### ASSIGNED TASK
As the answer, return precisely the lines from the one containing "Task: Open three-dot menu on the 设备 screen" to the final line of the material below, inclusive, and omit every picture.

### RECORDED INFORMATION
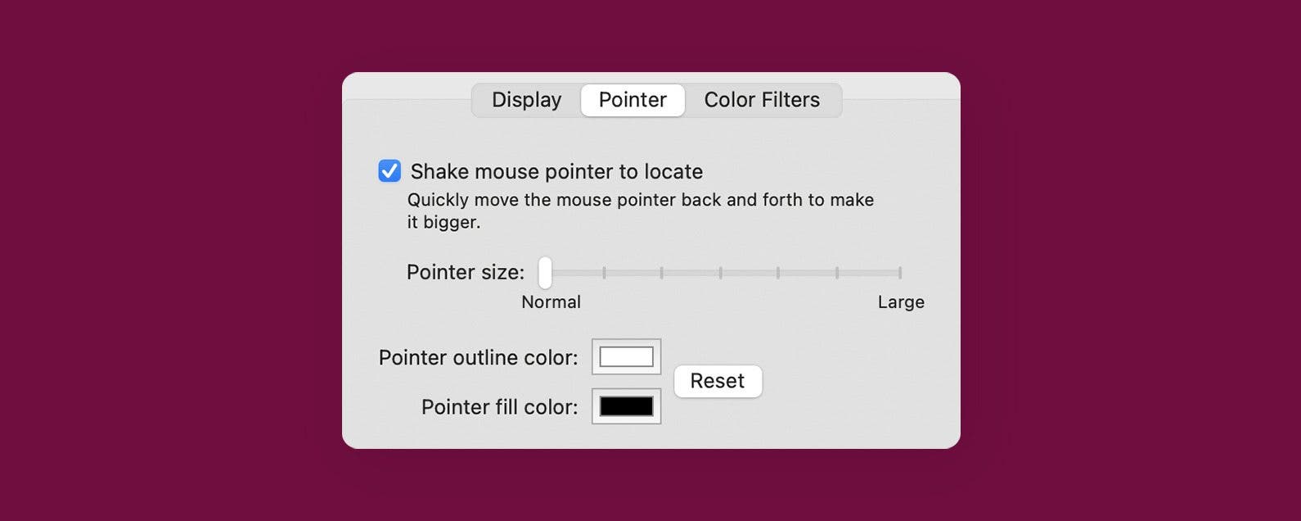Image resolution: width=1301 pixels, height=521 pixels.
Task: Set pointer size to the second tick mark
Action: click(604, 273)
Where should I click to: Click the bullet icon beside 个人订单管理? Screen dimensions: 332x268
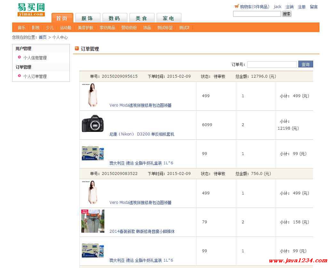pyautogui.click(x=20, y=76)
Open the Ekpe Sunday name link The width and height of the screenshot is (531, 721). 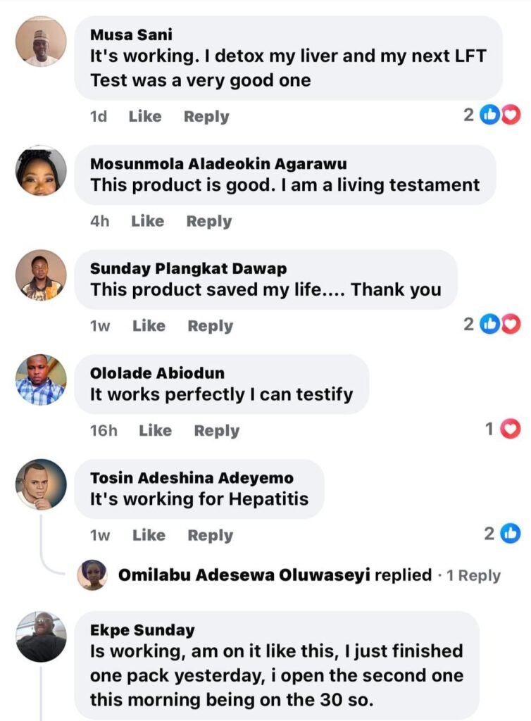142,629
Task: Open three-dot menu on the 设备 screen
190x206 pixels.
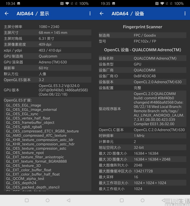Action: point(185,14)
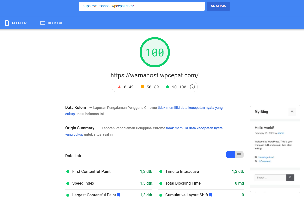Switch Data Lab to compact bar view
The width and height of the screenshot is (304, 203).
(x=230, y=155)
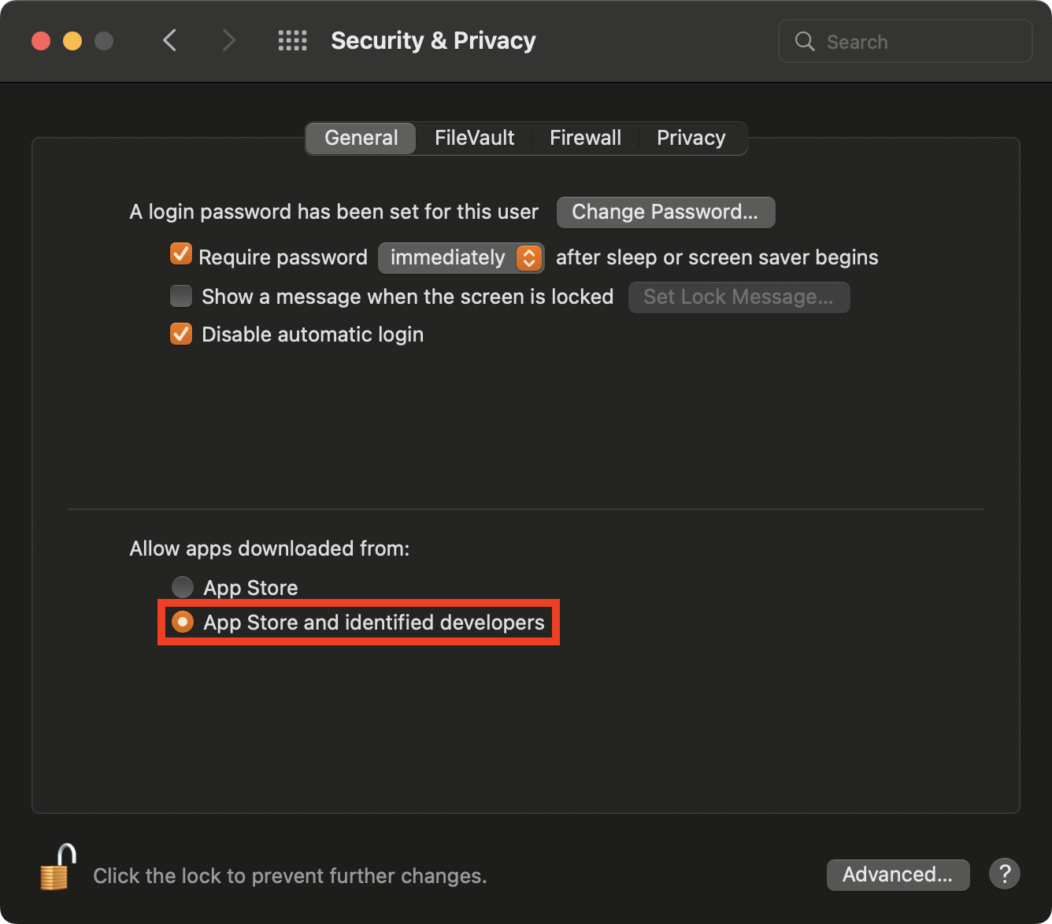This screenshot has width=1052, height=924.
Task: Go to the Privacy tab
Action: [x=691, y=138]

### RESPONSE
Task: Open three-dot menu on the 设备 screen
190x206 pixels.
Action: point(185,14)
Switch Data Lab to compact bar view
The width and height of the screenshot is (304, 203).
(x=230, y=155)
This screenshot has width=1052, height=924.
Task: Go to the Privacy tab
Action: [x=691, y=138]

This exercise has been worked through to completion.